◆ Your goal
In the data below, the answer is the run of lines from the line containing "That's my bike (89, 240)" through the line containing "Gift vouchers (52, 2415)", both included; print it exactly and nothing else.

◆ Data extracts
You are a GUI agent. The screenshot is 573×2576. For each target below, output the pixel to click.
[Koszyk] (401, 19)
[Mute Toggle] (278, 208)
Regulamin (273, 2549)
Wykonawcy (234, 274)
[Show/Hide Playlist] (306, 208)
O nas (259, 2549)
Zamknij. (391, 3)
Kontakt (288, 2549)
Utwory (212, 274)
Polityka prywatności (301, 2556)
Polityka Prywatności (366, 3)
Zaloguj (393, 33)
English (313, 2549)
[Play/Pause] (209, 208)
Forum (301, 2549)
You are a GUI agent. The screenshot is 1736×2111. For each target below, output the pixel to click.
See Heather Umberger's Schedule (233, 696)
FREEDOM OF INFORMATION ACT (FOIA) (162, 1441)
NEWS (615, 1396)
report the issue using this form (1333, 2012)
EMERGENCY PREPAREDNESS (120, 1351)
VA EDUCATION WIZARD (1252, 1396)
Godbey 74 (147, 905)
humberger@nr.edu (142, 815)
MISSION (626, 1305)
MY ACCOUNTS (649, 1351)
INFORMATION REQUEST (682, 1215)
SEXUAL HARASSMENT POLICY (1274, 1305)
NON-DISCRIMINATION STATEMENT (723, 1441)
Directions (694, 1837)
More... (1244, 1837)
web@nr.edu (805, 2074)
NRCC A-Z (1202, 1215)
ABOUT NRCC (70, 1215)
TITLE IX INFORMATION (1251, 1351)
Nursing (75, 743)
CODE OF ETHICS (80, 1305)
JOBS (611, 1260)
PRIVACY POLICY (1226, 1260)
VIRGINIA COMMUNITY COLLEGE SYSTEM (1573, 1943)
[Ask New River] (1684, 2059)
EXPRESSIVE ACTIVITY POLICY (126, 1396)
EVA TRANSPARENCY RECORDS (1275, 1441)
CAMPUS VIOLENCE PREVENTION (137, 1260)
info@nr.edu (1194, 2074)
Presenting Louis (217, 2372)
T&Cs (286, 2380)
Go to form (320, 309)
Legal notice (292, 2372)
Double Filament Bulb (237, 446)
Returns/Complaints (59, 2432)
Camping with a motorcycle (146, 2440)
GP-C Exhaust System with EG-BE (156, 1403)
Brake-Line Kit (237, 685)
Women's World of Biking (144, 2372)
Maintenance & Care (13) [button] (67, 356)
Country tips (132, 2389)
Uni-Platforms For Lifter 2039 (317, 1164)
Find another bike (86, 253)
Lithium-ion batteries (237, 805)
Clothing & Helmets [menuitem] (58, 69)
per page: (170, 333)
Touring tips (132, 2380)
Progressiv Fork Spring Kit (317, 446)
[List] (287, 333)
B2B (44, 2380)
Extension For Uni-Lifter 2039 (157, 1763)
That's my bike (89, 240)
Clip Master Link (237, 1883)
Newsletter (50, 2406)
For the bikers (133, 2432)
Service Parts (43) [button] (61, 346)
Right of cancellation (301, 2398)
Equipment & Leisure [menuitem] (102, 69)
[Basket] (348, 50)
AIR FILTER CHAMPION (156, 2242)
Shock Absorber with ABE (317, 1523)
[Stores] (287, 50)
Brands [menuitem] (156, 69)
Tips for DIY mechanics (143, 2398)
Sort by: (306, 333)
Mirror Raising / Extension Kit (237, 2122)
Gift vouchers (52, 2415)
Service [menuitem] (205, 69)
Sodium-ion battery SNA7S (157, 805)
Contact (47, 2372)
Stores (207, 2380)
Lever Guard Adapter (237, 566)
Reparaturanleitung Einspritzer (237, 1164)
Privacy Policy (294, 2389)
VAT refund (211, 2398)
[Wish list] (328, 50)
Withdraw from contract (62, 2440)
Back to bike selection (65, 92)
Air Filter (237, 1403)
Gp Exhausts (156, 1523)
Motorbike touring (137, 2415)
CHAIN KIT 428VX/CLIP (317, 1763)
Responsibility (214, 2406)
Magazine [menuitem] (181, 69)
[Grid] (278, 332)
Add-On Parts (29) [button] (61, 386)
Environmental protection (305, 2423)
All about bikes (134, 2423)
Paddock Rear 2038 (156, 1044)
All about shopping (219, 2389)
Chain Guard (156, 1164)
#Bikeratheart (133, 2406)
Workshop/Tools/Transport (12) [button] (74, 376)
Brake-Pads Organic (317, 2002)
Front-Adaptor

◆ Solution for this task
That's my bike (89, 240)
Clip Master Link (237, 1883)
Newsletter (50, 2406)
For the bikers (133, 2432)
Service Parts (43) [button] (61, 346)
Right of cancellation (301, 2398)
Equipment & Leisure [menuitem] (102, 69)
[Basket] (348, 50)
AIR FILTER CHAMPION (156, 2242)
Shock Absorber with ABE (317, 1523)
[Stores] (287, 50)
Brands [menuitem] (156, 69)
Tips for DIY mechanics (143, 2398)
Sort by: (306, 333)
Mirror Raising / Extension Kit (237, 2122)
Gift vouchers (52, 2415)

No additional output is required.